● **Complete the following**
1) Translate this sentence from the passage on nature and nurture into Spanish: "From conception on, your environment has shaped the ACTUAL CAPACITY of these traits."
2) Please print the section of the passage on nature and nurture from "Either of these" to "each bucket up?".
3) Recast the paragraph of the passage on nature and nurture that opens with "An addendum to this" as a short bulleted list that keeps its main facts.

● **Reading text**
============

I was about to explain the entire proposition and go into detail when I realized Aesop had gotten ahead of me 3,000 years ago. "And the gold medal for the marathon goes to - the Turtle!"

I think that the easiest way to frame the idea is a concept that I was taught in my chiropractic education - about the expression of your potential. My understanding has always been that the genes that your parents passed to you gave you the POTENTIAL CAPACITY to achieve certain traits. From conception on, your environment has shaped the ACTUAL CAPACITY of these traits.

Whether it's the capacity to perform complex mathematical calculations (or map spatial relationships or bench press 250 lbs or combine the fine motor, gross motor and cognitive abilities to hit a drive 290 yds down the center of the fairway) in each instance, your genetics determined your ultimate capacity for each component needed to acquire a skill. Over time, a multitude of factors interplay to fill the void with talent.

Thus, when considering intelligence, talent or any other measure, in terms of genetics, I think that it is easiest to frame the heritability portion of the discussion (nature) in terms of how big of a bucket were you given (potential capacity). The environment's effect on this(nurture) leads to the ultimate expression of each trait in terms of how much will each of your buckets get filled up (actual capacity).

An addendum to this is that there are some instances by which you may artificially enlarge or shrink the size of each bucket. Anabolic steroids can magnify the effect of your genetic expression (potential capacity) for strength, speed etc, and depending on whether you put the time in at the gym or not, you can potentially increase the actual capacity for the trait (strength). Chronic alcoholism can affect your cerebellum, thereby diminishing your potential for fine motor skills, in effect shrinking your bucket.

Either of these (increasing or decreasing the size of the bucket) may or may not have an effect on the ultimate expression of the traits (actual capacity), depending on how much work is put into developing the particular traits.

At the end of it all, it comes down to: A)what size is each bucket for each trait? B) have you added any externalities that can artificially increase the size of any of these buckets? and C) how much have you filled each bucket up?

I have been looking to the field of 'Epigenetics' to provide some of the answers to the nature/nurture debate. I consider it the potential connecting bridge between these two worlds and am optimistic that the more we learn, the more we will come to realise that nature and nurture and more tightly meshed than we previously comprehended.

============

● **Source material**

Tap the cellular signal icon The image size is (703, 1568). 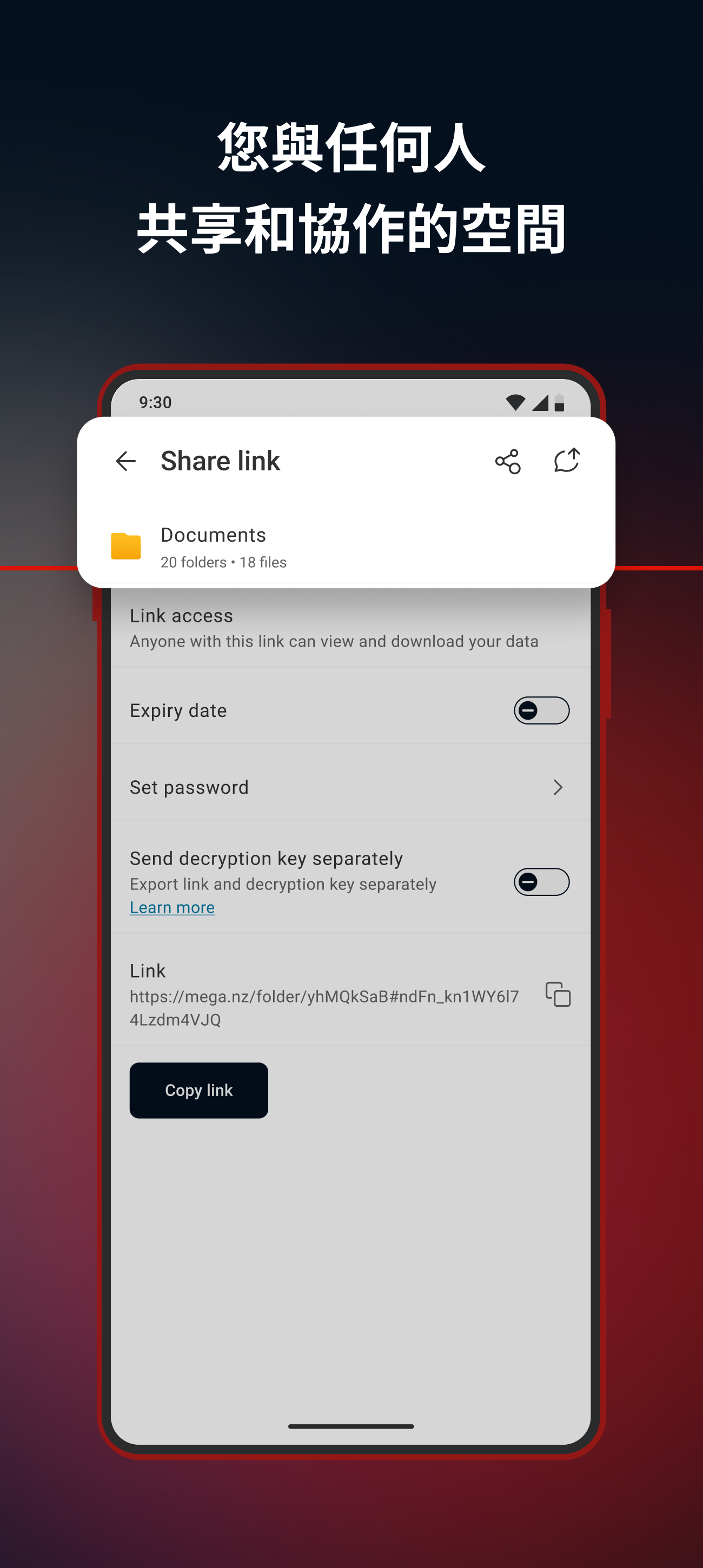click(x=540, y=402)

============

● **Responses for each task**
1) Desde la concepción, tu entorno ha moldeado la CAPACIDAD REAL de estos rasgos.

2)
Either of these (increasing or decreasing the size of the bucket) may or may not have an effect on the ultimate expression of the traits (actual capacity), depending on how much work is put into developing the particular traits.

At the end of it all, it comes down to: A)what size is each bucket for each trait? B) have you added any externalities that can artificially increase the size of any of these buckets? and C) how much have you filled each bucket up?

3)
- In some cases, the size of each bucket can be artificially enlarged or shrunk.
- Anabolic steroids can magnify the effect of genetic expression (potential capacity) for strength, speed and similar traits. Depending on time put in at the gym, they can potentially increase the actual capacity for strength.
- Chronic alcoholism can affect the cerebellum. This diminishes the potential for fine motor skills, in effect shrinking the bucket.